Lompat ke konten Lompat ke sidebar Lompat ke footer

Tetangga, Maafkan Masa Kecilku


"Jika menjadi anak-anak menyenangkan, kenapa manusia harus tumbuh dan menjadi dewasa? Aku ingin jadi kecil lagi, boleh?"

Satu-satunya keberuntungan yang paling bisa dirasakan saat menjadi pengangguran seperti sekarang ini adalah berhasil mengingat masa kecil. Sebuah masa di mana teori konspirasi tidak perlu dikaji, dirasa tidak penting untuk diperdebatkan. Sebatas tau jika Newton bukan penemu apel, Tesla pernah kesetrum, atau teori lain berdasarkan buku sejarah yang tebalnya tidak lebih dari 89 halaman. Sebuah anugerah terbaik karena tidak lupa, barangkali memang tidak bisa dilupakan begitu saja. Akan terus teringat dan terus diceritakan sampai generasi selanjutnya. Anak cucu harus tau jika pendahulunya juga pernah kecil. Pernah menanam biji kacang hijau dan menganggap tumbuhnya kacang tersebut sebagai penemuan yang besar.

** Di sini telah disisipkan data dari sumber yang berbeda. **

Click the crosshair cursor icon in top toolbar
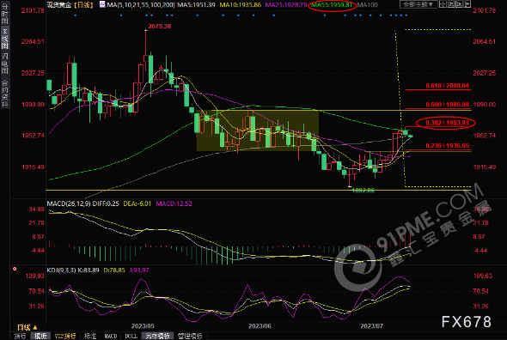tap(443, 4)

Baiknya saya saja tulis kisah ini, jika saya tidak beruntung dan terus hidup sampai tua, sampai pikun. Anak dan cucu saya nanti akan menceritakan kisah ini, mereka akan bertanya kisah kakenya saat kecil. Seperti yang pernah saya lakukan dulu ke nenek, berdasarkan kisah yang pernah ibu ceritakan. Sebagai pengingat atau sebagai cerita penghantar tidur saat malam yang sesungguhnya malam tiba. Mati sebagai pecundang yang berbahagia di atas kasur, bukan di medan perang.

***

Kalau saja waktu itu saya dilahirkan dan tinggal di Gaza, mungkin ibu saya tidak perlu menahan malu karena ulah anaknya. Tapi, apapun itu, tetap saja saya bersyukur karena tidak perlu lari menghindari peluru dan reruntuhan, karena Tuhan menitipkan ruh itu ke rahim seorang perempuan yang kebetulan tinggal di sebuah perumahan. Oleh sebab itu, untuk seluruh kehidupan di Gaza, di Palestina, salam hormat. Sang Maha Tunggal selalu bersama kalian. Semoga kita sama bersyukurnya.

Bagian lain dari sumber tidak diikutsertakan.